Created Strings and Unicode (markdown)

2011-05-30 11:03:47 -07:00 · 2011-05-30 11:03:47 -07:00 · b402e33f77
parent fef9f0e38a
commit b402e33f77
1 changed files with 16 additions and 0 deletions
--- a/Strings-and-Unicode.md
+++ b/Strings-and-Unicode.md
@ -0,0 +1,16 @@
+# Summary
+
+Tornado supports both python2 and python3, which requires care in dealing with strings (see also [PEP 3333](http://www.python.org/dev/peps/pep-3333/#a-note-on-string-types)).  Even though each version of python only has two string types, there are logically *three* types that must be considered when supporting both versions:
+
+* `bytes`:  Represented by the `str` type in python2 and the `bytes` type in python3.  To unambiguously refer to this type in tornado code, use `tornado.util.bytes_type`, and `tornado.util.b("")` to create byte literals (byte literal support wasn't added to python until version 2.6, so until we drop support for 2.5 we must use our own aliases).

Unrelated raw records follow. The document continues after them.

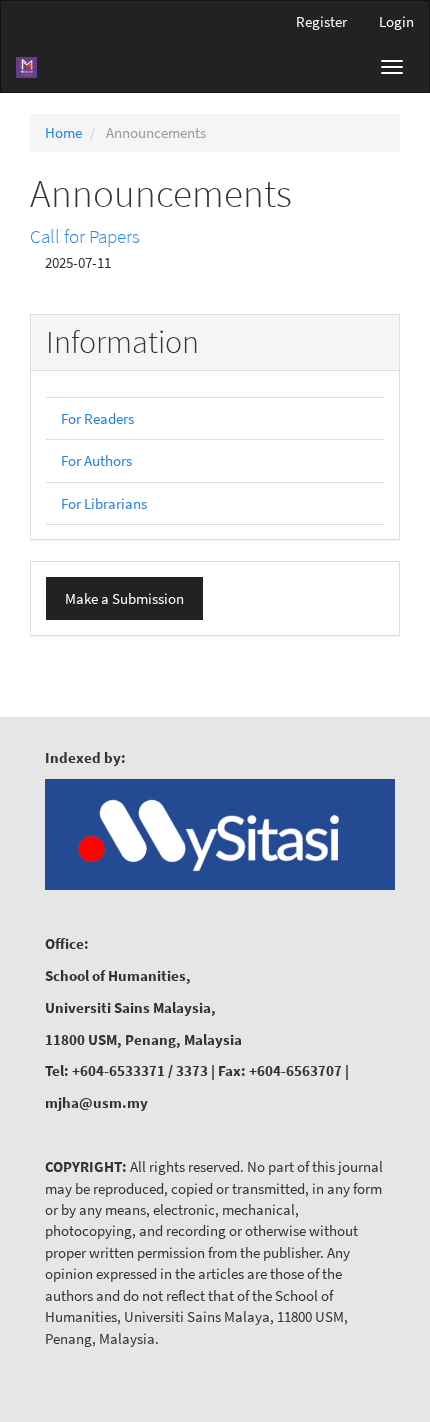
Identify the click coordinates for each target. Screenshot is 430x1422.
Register (321, 21)
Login (396, 21)
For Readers (97, 418)
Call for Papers (85, 236)
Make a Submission (124, 598)
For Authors (96, 460)
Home (63, 132)
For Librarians (104, 503)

+* `unicode`: Represented by the `unicode` type in python2 and the `str` type in python3.  Tornado code refers to this type with the python2 names: `unicode` for the type and `u""` for literals.
+* `str`: The native string type, called `str` in both versions but equivalent to `bytes` in python2 and `unicode` in python3.
+
+Tornado uses UTF-8 as its default encoding, and the `tornado.escape` module provides `utf8`, `to_unicode`, and `native_str` functions to convert arguments to the three string types.  In general, tornado methods should accept any string type as arguments.  Return values should be native strings when possible.  Data from external sources should only be converted to unicode if a definite encoding is known, otherwise it should be left as bytes.
+
+## Detailed rules
+
+* Low-level code such as `IOStream` generally deals solely in bytes
+* Output methods such as `RequestHandler.write` accept either bytes or unicode.  Unicode strings will be encoded as utf8, but byte strings will never be decoded so applications can output non-utf8 data.
+* HTTP headers are generally ascii (officially they're latin1, but use of non-ascii is rare), so we mostly represent them (and data derived from them) with native strings (note that in python2 if a header contains non-ascii data tornado will decode the latin1 and re-encode as utf8!)
+* Query parameters are sent percent-encoded, but the underlying character set is unspecified.  In `HTTPRequest.arguments` the percent-encoding has been undone, resulting in byte strings for the argument values.  In `RequestHandler.get_argument` these bytes are decoded according to `RequestHandler.decode_argument`, allowing the application to choose the encoding to be used (default utf8).  Note that because keys are nearly always ascii and having byte strings as keys is awkward, the keys are converted to native strings (using latin1 on python3).